The 435th Contingency Aeromedical Staging Facility is poised to receive its 40,000th patient since the beginning of Operation Iraqi Freedom.
The number is a milestone for the CASF, which is part of a medical pipeline unknown to any other previous American conflict: one that moves an injured servicemember back stateside within 72 to 96 hours of injury. Previously, servicemembers would languish for weeks in field hospitals before being moved out of a combat zone.
More than 90 men and women at the CASF help the pipeline flow as they provide medical care and support for patients flown into Ramstein from Iraq, Afghanistan and other areas. CASF personnel then help patients prepare to depart Germany for the United States on aeromedical evacuation flights.
***image1***The CASF is also responsible for providing transport for patients between Ramstein’s flightline and nearby Landstuhl Regional Medical Center.
“This is a continuous, fluid mission,” said Maj.
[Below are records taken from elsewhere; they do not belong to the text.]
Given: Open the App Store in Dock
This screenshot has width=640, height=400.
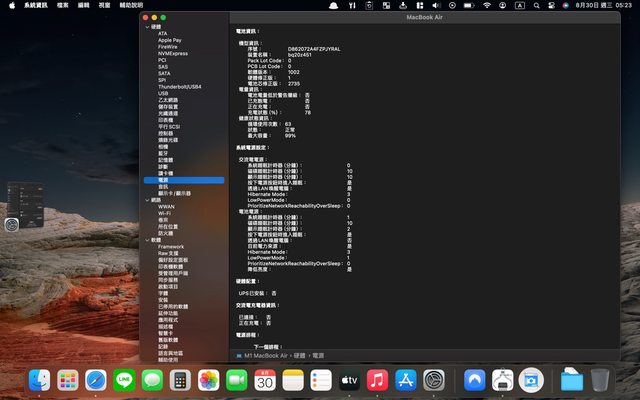Looking at the screenshot, I should tap(405, 380).
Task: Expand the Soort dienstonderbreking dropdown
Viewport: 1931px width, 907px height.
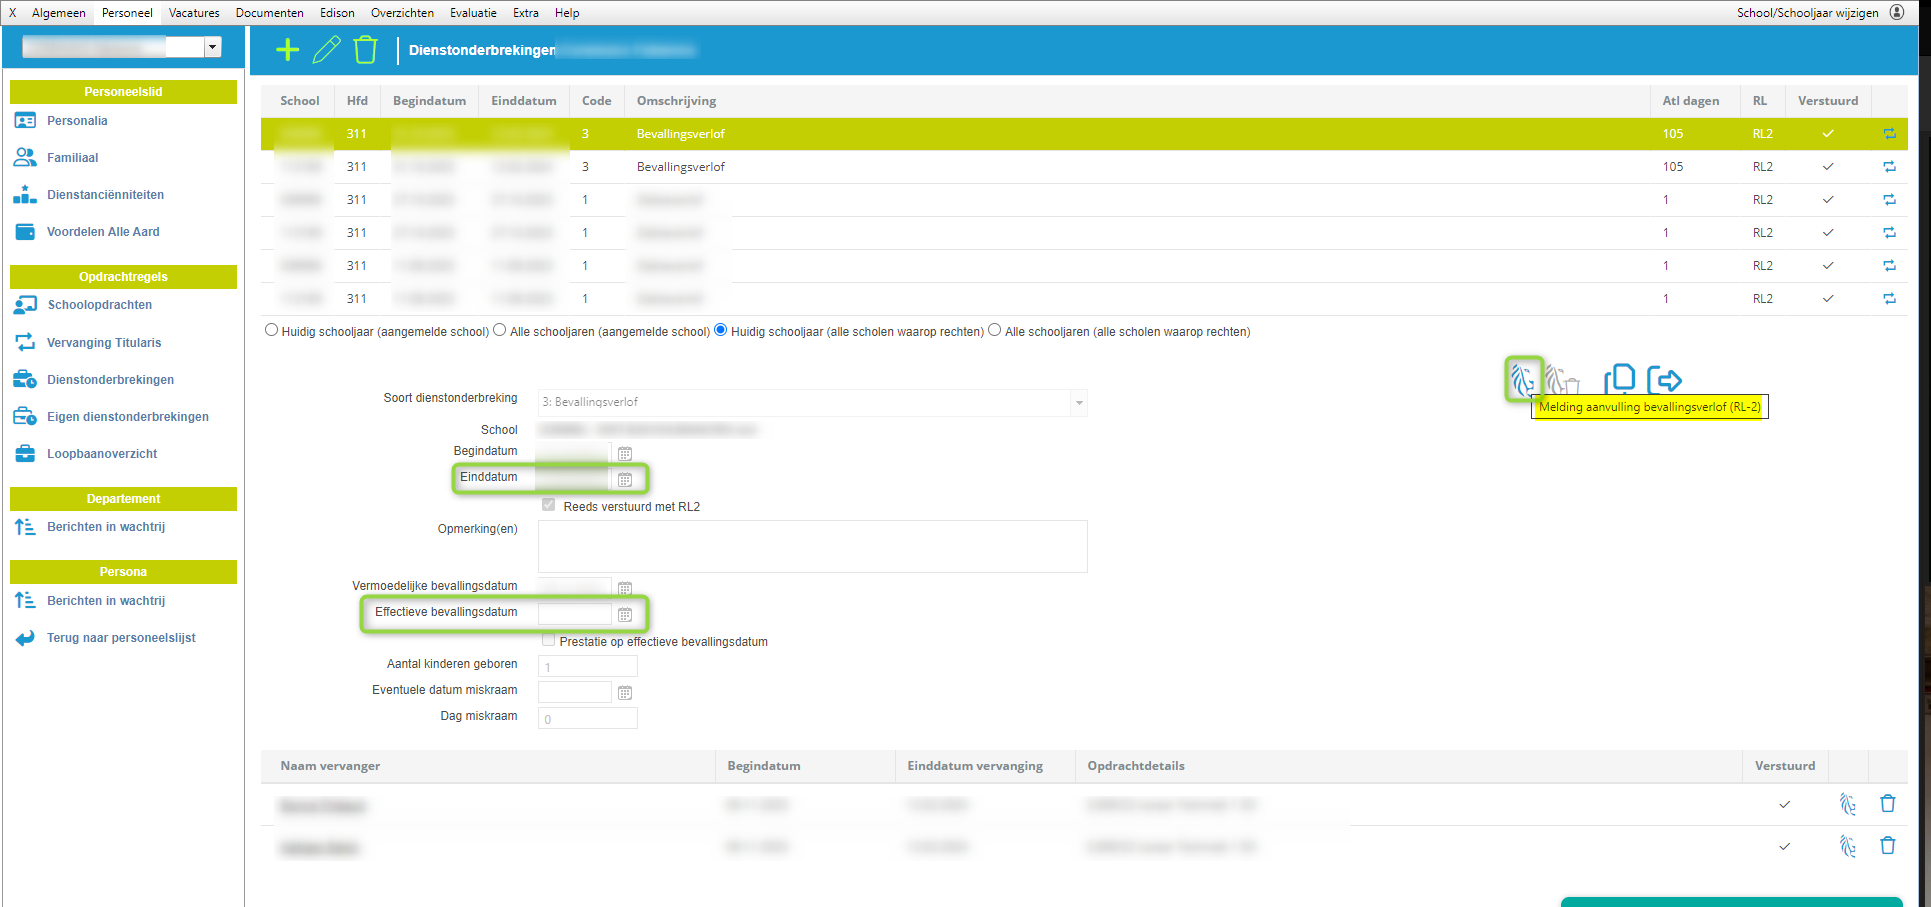Action: coord(1079,403)
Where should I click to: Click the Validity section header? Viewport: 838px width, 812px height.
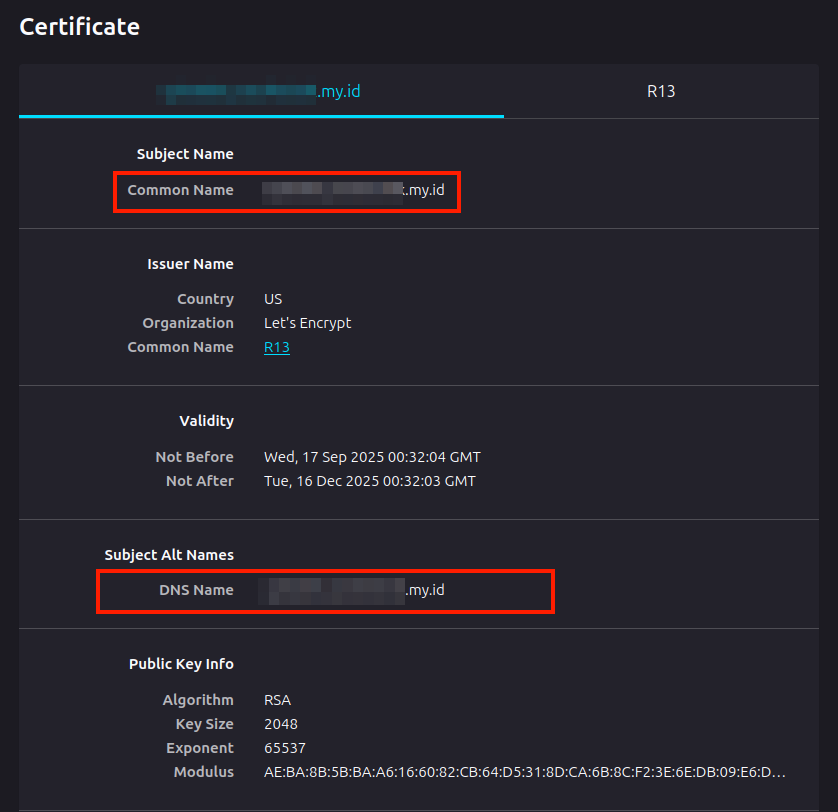pyautogui.click(x=206, y=421)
Paul Langevin, CASF flight commander. “We are very proud of our unit and what we are doing to serve our country and the Air Force.”
The facility receives patients daily, and operations are 24/7, supported by a total-force staff of active duty, guard and reservists, which also includes a Soldier and two Marines, who aid with processing patients.
“It’s great to be part of getting people home to receive definitive care,” said Sgt. 1st Class Charles Dietzen, Army liaison officer.
“This has been an awesome opportunity,” said Master Sgt. Ralph Smith, deployed here from Lackland Air Force Base, Texas. “We’re part of a process that saves lives and gets people home faster.”
The CASF, originally established in one of the fitness centers at Ramstein, saw its first patients Dec. 29, 2003 and its 30,000th patient in December 2005. The 40,000th patient is expected in early to mid-February.